The problem: Print, exactly and without pictures, the lines from the one where "Open the Format dropdown for Avery labels" appears down to the end of the entries.

Data under study:
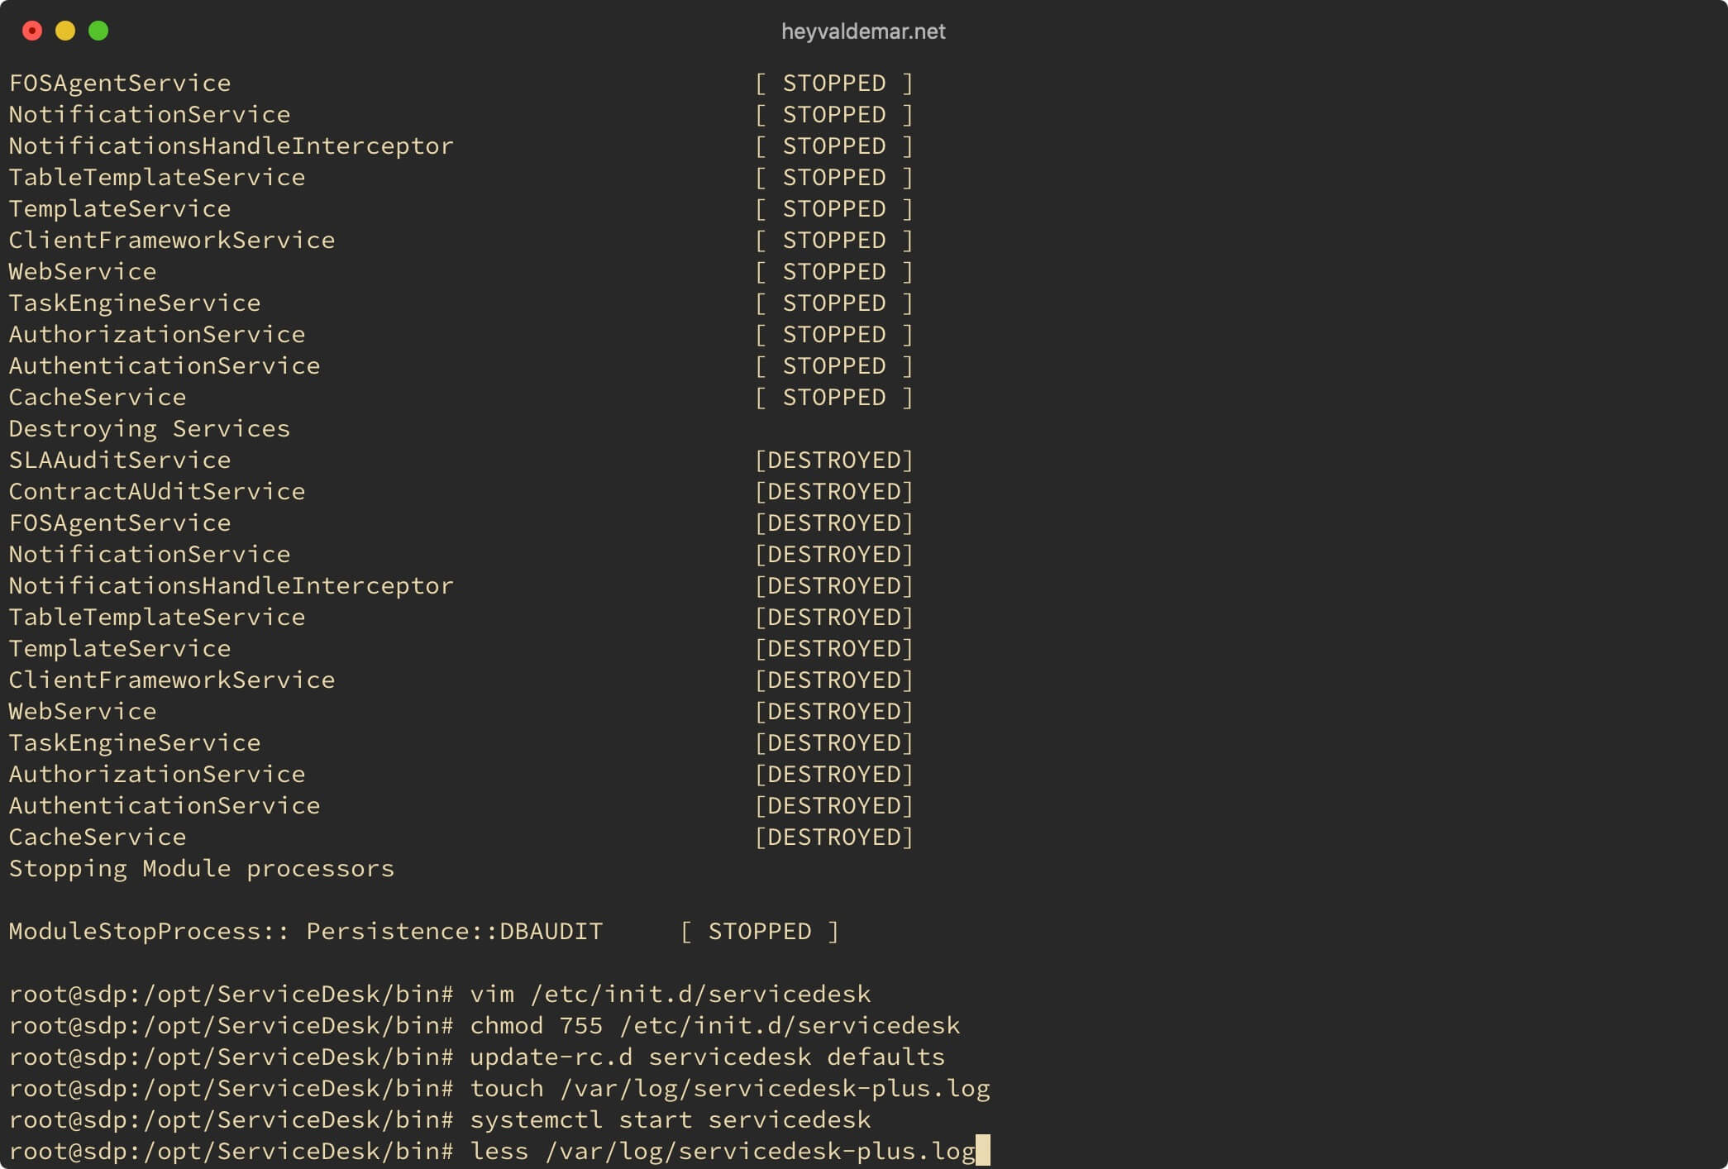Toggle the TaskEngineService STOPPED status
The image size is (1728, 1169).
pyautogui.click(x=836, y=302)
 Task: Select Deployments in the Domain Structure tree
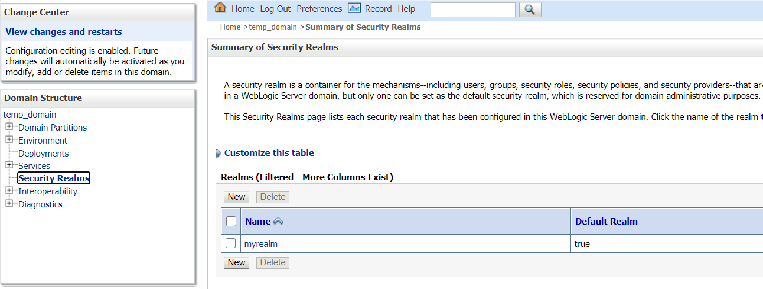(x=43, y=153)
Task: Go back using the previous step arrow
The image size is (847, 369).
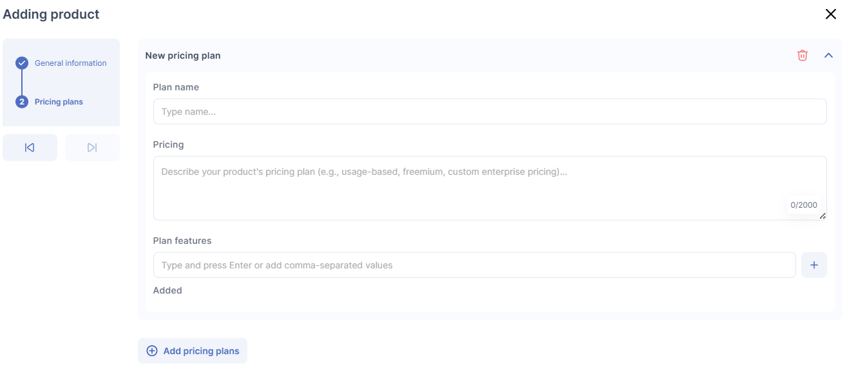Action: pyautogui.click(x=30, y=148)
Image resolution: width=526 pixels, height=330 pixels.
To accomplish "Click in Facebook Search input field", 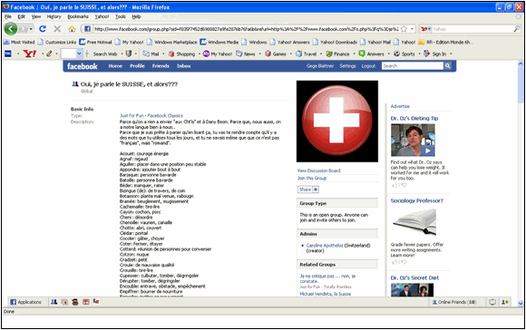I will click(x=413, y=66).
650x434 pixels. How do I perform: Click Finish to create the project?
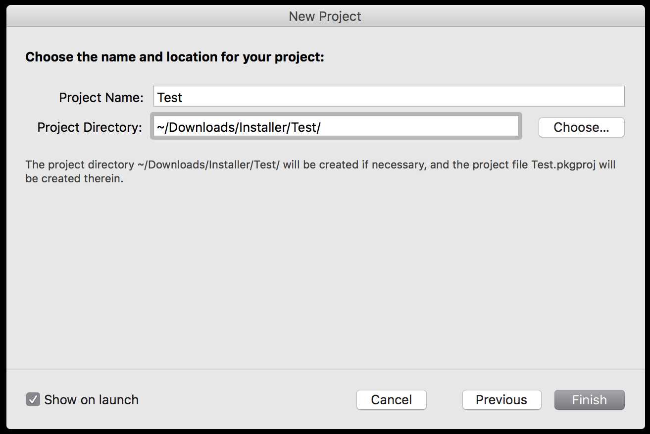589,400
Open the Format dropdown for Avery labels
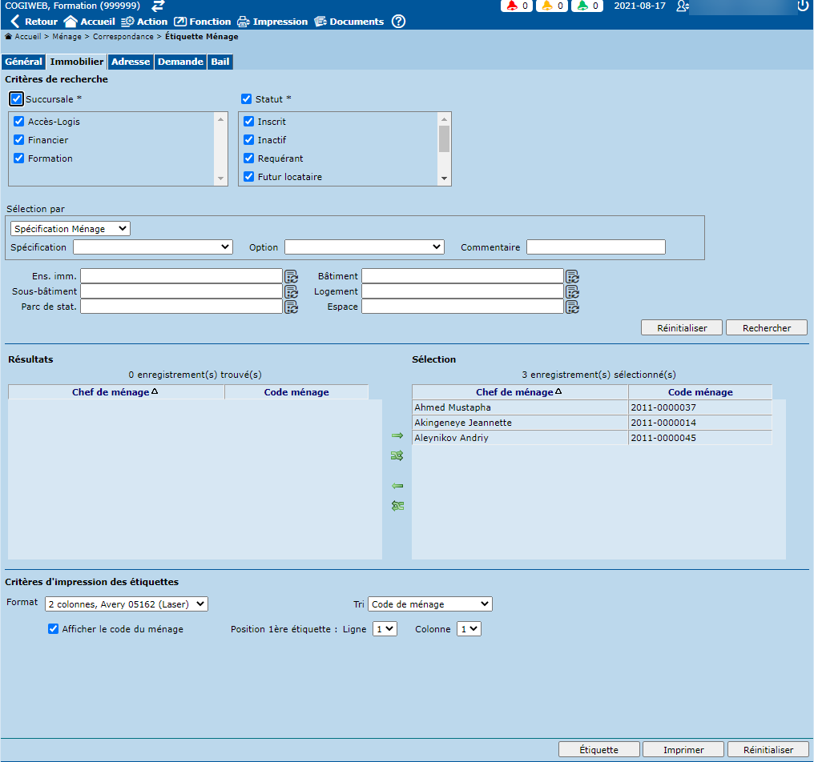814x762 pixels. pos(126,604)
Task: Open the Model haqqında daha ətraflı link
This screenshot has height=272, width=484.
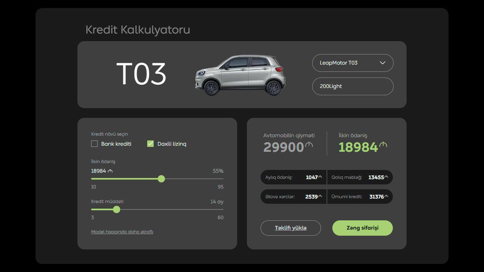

Written solution:
Open the Format dropdown for Avery labels
814x762 pixels. pos(126,604)
Task: Open the Model haqqında daha ətraflı link
This screenshot has height=272, width=484.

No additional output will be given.